Sorry, I feel like I've just been dumping and dumping, but I need to get this out. I think I'm going back to bed soon. I did eat dinner, and I did a whole bunch of dishes, so I haven't been totally unproductive. I slept most of the day, though.

I really don't want to feel this way. I hate it. I felt like this for this for so long, and I really don't want to have to go through it again.


Hil R. - Nov 02, 2011 3:39:29 pm PDT #2026 of 30001
Sometimes I think I might just move up to Vermont, open a bookstore or a vegan restaurant. Adam Schlesinger, z''l

Hil, did you hear back from your doctor?

Not yet. But I was only able to send him a message at about 5:30 tonight, so I probably won't hear back until tomorrow.

{{{smonster}}}


sj - Nov 02, 2011 3:40:01 pm PDT #2027 of 30001
"There are few hours in life more agreeable than the hour dedicated to the ceremony known as afternoon tea."

{{{Hil}}} Feel better.

{{{smonster}}} You haven't been dumping. Seasonal depression sucks and it only gets worse when you aren't feeling well on top of it. I hope things begin to look up soon.


Nora Deirdre - Nov 02, 2011 4:09:12 pm PDT #2028 of 30001
I’m responsible for my own happiness? I can’t even be responsible for my own breakfast! (Bojack Horseman)

I've been as supportive and non-needy as I can possibly be, but I think I'm running out of anything to give. Don't feel like I'm getting much of anything. It's been four months since our first date, and I feel less connected to him now than ever.

Ugh, I'm sorry, smonster. It does sound like you need to make some tough decisions soon. Which sucks.

REQUIRED ACTIONS
• 1. What post number appears on the post by sj in the forum thread?
• 2. Please quote the forum thread between "sj - Nov 02, 2011" and "now than ever.", inclusive.

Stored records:

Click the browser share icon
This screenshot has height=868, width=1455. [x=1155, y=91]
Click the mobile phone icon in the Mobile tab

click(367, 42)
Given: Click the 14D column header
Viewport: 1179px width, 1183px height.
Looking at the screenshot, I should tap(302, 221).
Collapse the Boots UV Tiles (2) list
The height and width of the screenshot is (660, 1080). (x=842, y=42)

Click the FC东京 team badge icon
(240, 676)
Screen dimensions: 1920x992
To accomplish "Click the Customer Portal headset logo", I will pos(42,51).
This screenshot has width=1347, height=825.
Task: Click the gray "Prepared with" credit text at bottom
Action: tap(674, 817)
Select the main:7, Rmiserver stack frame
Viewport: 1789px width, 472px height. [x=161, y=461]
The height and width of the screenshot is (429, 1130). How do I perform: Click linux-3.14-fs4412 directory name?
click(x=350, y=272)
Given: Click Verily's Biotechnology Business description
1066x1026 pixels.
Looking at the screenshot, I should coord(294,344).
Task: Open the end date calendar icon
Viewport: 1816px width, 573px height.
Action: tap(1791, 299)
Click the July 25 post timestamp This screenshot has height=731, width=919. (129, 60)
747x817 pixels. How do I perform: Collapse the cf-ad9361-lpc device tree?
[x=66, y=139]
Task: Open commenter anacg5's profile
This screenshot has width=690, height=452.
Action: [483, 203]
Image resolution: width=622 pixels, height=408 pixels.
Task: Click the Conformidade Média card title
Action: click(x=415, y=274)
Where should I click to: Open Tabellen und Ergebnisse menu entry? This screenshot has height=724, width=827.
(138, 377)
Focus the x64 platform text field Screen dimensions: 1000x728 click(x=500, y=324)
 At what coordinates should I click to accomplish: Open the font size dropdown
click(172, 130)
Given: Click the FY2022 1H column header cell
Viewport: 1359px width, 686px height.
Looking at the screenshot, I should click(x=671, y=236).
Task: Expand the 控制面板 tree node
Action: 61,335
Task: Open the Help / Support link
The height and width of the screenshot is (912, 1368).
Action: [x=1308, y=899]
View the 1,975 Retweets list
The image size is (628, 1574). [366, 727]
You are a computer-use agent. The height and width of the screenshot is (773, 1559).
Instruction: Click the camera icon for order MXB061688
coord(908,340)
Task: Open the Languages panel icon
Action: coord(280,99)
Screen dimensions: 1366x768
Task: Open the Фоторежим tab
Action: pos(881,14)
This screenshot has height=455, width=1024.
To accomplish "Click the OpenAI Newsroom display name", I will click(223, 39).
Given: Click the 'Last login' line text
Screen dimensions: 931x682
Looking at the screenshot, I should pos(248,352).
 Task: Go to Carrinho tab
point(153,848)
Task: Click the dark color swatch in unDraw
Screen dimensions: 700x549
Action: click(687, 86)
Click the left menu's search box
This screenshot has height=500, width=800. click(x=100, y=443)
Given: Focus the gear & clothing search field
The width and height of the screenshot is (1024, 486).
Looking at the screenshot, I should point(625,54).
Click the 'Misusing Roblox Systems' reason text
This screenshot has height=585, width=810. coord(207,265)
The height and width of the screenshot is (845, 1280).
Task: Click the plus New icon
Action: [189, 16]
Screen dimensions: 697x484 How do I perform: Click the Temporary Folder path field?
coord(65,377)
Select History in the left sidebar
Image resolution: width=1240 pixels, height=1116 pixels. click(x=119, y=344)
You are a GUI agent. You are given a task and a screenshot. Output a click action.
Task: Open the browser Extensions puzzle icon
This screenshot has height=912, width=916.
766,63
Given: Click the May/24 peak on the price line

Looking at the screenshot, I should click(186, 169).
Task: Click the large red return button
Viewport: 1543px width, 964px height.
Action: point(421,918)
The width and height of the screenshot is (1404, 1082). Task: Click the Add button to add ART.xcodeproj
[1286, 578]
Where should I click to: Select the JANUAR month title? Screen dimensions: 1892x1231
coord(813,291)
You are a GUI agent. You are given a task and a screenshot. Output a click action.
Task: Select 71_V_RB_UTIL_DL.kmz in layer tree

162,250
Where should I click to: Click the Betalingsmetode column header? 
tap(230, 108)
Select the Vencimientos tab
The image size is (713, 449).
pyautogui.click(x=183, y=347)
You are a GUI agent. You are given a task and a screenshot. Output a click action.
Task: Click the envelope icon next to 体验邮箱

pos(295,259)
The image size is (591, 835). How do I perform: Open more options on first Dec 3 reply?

YOUR RESPONSES
• 1. #2027 of 30001

• 2.
sj - Nov 02, 2011 3:40:01 pm PDT #2027 of 30001
"There are few hours in life more agreeable than the hour dedicated to the ceremony known as afternoon tea."

{{{Hil}}} Feel better.

{{{smonster}}} You haven't been dumping. Seasonal depression sucks and it only gets worse when you aren't feeling well on top of it. I hope things begin to look up soon.


Nora Deirdre - Nov 02, 2011 4:09:12 pm PDT #2028 of 30001
I’m responsible for my own happiness? I can’t even be responsible for my own breakfast! (Bojack Horseman)

I've been as supportive and non-needy as I can possibly be, but I think I'm running out of anything to give. Don't feel like I'm getting much of anything. It's been four months since our first date, and I feel less connected to him now than ever.